Air Source Heat Pump Brochure

Benefits of Air-Source Heat Pumps
  • May be used for cooling and heating
  • May reduce utility bills up to 50%
  • Reduces emissions
  • Very low maintenance
  • No combustible fuel or carbon monoxide concerns
Ductless, Mini-Split Heat Pumps

Ductless, mini-split-system heat pumps (mini splits) make good retrofit add-ons to houses with “non-ducted” heating systems, such as hydronic (hot water heat), radiant panels, and space heaters (wood, kerosene, propane). The main advantages of mini-splits is their small size and flexibility for zoning or heating and cooling individual rooms.

Split-System Heat Pumps

The second more common type, called the split-system heat pump, allows more options for installation location. The indoor air-handling unit and heat exchanger are separate from the compressor and the outdoor exchanger. Split systems also use ductwork to distribute conditioned air into your home.

Packaged Heat Pumps

The packaged heat pump is a self-contained unit that allows the compressor and both heat exchangers to be located outside your home. The unit uses ductwork to distribute heated and cooled air throughout your home.

How Does It Work?

The technology in an air-source heat pump is similar to what you would find in your kitchen refrigerator. Using a simple refrigeration cycle, refrigerators remove heat from your food and drinks and reject it into the kitchen. This process of moving heat is achieved by taking advantage of the energy stored and released when a refrigerant changes from a liquid to a gas.

Simply put, a heat pump can move heat into or out of your home. In the summer, it acts like a standard air conditioner and moves heat from the inside outdoors. It does exactly the opposite in the winter, capturing heat from the outdoors and moving it into your home, keeping you and your family warm.

Air-Source Heat Pump

There are a number of reasons to consider an air-source heat pump to heat and cool your home, not the least of which is energy efficiency. Also, today’s models are designed to provide optimum comfort no matter the season.

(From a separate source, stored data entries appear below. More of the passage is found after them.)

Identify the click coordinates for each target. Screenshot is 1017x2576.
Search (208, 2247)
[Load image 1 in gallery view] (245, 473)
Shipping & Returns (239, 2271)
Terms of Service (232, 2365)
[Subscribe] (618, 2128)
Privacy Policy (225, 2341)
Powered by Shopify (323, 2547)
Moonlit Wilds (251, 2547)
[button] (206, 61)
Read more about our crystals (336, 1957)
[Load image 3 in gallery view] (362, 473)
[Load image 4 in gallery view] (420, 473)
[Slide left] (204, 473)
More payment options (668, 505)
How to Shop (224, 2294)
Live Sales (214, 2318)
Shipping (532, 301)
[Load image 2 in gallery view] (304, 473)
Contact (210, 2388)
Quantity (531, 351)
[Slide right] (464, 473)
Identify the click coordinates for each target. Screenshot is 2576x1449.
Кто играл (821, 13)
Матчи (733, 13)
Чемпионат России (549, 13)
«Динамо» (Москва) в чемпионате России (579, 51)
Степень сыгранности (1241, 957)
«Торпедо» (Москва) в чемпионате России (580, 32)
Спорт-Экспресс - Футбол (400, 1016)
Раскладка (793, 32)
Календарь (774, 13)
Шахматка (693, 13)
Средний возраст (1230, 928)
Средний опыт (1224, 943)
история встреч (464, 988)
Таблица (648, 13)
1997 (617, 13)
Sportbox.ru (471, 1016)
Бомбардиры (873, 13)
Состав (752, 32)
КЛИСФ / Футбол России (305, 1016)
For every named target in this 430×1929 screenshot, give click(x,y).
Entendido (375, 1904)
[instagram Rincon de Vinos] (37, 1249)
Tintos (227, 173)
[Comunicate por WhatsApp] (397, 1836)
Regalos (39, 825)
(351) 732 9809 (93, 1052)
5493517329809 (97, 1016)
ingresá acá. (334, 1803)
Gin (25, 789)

Tips for Maximizing Heat Pump Efficiency
  • Make your home as energy-efficient as possible with proper insulation and air-sealing – Doing so will allow for a smaller heat pump
  • A properly sized heat pump provides optimum comfort without the need to change thermostat settings – Make sure your HVAC contractor completes a Manual-J load calculation before installing a heat pump
  • Avoid using the emergency heat mode unless necessary – The unit becomes less efficient in the emergency mode and when the thermostat settings are frequently changed
  • Simply set and forget the thermostat for maximum operating performance
  • Assure ductwork is properly sealed and insulated
  • Locate the outdoor equipment on the north side of the home, if possible, or in the shade
  • Assure the return-air is sized to meet a 2 square-foot per ton of HVAC – A 3-ton system requires a total of 6 square feet of return grill for optimum performance
  • Closing off rooms does not reduce HVAC operating costs – Make sure interior doors are open or have at least a 1-inch air gap between the floor and bottom of the door
  • Replace return air filters regularly or as needed
  • Remove plants and debris from the proximity of the outdoor equipment – Doing so improves necessary airflow
  • Have both indoor and outdoor equipment serviced on a regular basis – Doing so maintains operational performance and efficiency

Department of Energy Federal Regional Standards effective January 1, 2015, specify new minimum standards for heating and cooling equipment. For Arkansas, package unit heat pumps must meet a 14 SEER minimum for A/C and 8.0 HSPF for H/P. Split systems must meet a 14 SEER minimum for A/C and8.2 HSPF for H/P. The higher the number, the more efficient the system. Always look for the ENERGY STAR® label.